▶ [Consigne écrite a] Dans les lignes, de celle qui contient « Select the Security Reader row » jusqu'à celle qui contient « 1512x792 pixels. tap(452, 35) » incluse, renommez « clipboard » en « presse-papiers » et recopiez ces lignes sans rien modifier d'autre.

▶ [Texte fourni]
Wade Guyton bis repetita placent ?
Wade Guyton’s Blacks Paintings.
À quoi bon peindre à l’aide de pinceaux et de peinture à l’huile à l’ère des systèmes opérationnels ? Mais encore faudrait-il que les nouvelles technologies, en voulant se débarrasser des techniques prétendument obsolètes, ne cherchent pas à en recréer les qualités charnelles et la présence. Wade Guyton a parfaitement compris l’ambiguïté de la si-
tuation, d’où, lors de sa récente exposition à la galerie Chantal Crousel, à Paris, la présentation d’une réplique jet d’encre de son exposition des huiles sur toile dans cette même galerie en 2008. Cependant, un autre écueil guette l’utilisateur des nouvelles technologies : leur propre obsolescence au regard de l’accélération de l’innovation technique.

▶ [Lignes à traiter]
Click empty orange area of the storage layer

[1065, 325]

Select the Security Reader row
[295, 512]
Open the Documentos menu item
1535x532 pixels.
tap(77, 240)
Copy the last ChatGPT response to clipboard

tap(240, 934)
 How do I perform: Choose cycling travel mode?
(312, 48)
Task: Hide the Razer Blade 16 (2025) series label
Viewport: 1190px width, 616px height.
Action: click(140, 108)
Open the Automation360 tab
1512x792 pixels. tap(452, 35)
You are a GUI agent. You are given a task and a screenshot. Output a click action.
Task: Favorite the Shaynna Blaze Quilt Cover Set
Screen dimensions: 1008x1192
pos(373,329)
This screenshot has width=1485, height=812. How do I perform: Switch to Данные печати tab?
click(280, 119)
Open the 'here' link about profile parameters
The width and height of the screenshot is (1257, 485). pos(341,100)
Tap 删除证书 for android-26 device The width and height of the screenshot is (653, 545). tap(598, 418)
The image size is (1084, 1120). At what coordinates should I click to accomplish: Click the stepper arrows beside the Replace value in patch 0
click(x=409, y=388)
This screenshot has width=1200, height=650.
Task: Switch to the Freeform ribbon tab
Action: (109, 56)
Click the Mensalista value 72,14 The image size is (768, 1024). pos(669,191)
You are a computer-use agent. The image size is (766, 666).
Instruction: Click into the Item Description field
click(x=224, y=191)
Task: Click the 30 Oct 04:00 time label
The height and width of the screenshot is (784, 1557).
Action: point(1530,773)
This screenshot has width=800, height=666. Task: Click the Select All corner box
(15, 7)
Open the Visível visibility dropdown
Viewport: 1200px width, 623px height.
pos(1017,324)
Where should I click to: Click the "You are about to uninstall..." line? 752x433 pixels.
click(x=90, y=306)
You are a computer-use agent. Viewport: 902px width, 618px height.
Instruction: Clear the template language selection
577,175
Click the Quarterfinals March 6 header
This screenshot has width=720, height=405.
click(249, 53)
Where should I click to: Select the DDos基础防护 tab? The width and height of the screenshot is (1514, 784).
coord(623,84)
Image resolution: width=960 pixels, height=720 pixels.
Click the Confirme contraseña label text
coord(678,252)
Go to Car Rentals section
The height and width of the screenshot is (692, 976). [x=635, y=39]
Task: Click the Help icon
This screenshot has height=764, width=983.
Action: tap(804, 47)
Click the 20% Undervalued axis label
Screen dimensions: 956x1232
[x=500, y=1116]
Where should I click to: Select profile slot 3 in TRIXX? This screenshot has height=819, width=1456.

▶ [Consigne écrite b] Poursuivez le texte sur Wade Guyton à partir de l'endroit où il s'arrête.

▶ [Réponse attendue a]
Select the Security Reader row
[295, 512]
Open the Documentos menu item
1535x532 pixels.
tap(77, 240)
Copy the last ChatGPT response to presse-papiers

tap(240, 934)
 How do I perform: Choose cycling travel mode?
(312, 48)
Task: Hide the Razer Blade 16 (2025) series label
Viewport: 1190px width, 616px height.
Action: click(140, 108)
Open the Automation360 tab
1512x792 pixels. tap(452, 35)

▶ [Réponse attendue b]
Le hasard du calendrier a voulu que la dernière exposition de Wade Guyton à la galerie Chantal Crousel ait plus ou moins coïncidé avec la sortie française du film Her de Spike Jonze, long-métrage de science-fiction narrant une histoire d’amour entre un certain Theodore Twombly (!) et… son « système opérationnel » dénommé Samantha, dont la voix suave est interprétée par Scarlett Johansson. De système opérationnel il est justement et abondamment question dans la production de Wade Guyton. Le soustitre de son exposition au Whitney Museum of American Art, à New York (2012-2013), s’intitulait d’ailleurs OS (operating system). Quel rapport entre ces deux oeuvres ? L’OS mis à part, on notera que le film de Spike Jonze et les travaux de Guyton tournent autour des enjeux de l’originalité et de la reproduction, le personnage campé par Joaquin Phoenix ayant pour profession la rédaction de lettres pseudo-manuscrites, adressées à des proches de clients réfractaires aux exercices épistolaires. Aussi bien dans les « fausses » lettres « à l’ancienne » rédigées à l’ordinateur – notons à ce titre la pointe d’ironie dans le choix du patronyme du personnage principal – que dans les abstractions de Guyton, conçues à l’aide d’une imprimante, on assiste au télescopage entre des « valeurs », pratiques et genres ancrés dans le passé et des modes de (re)production tributaires d’avancées technologiques innovantes.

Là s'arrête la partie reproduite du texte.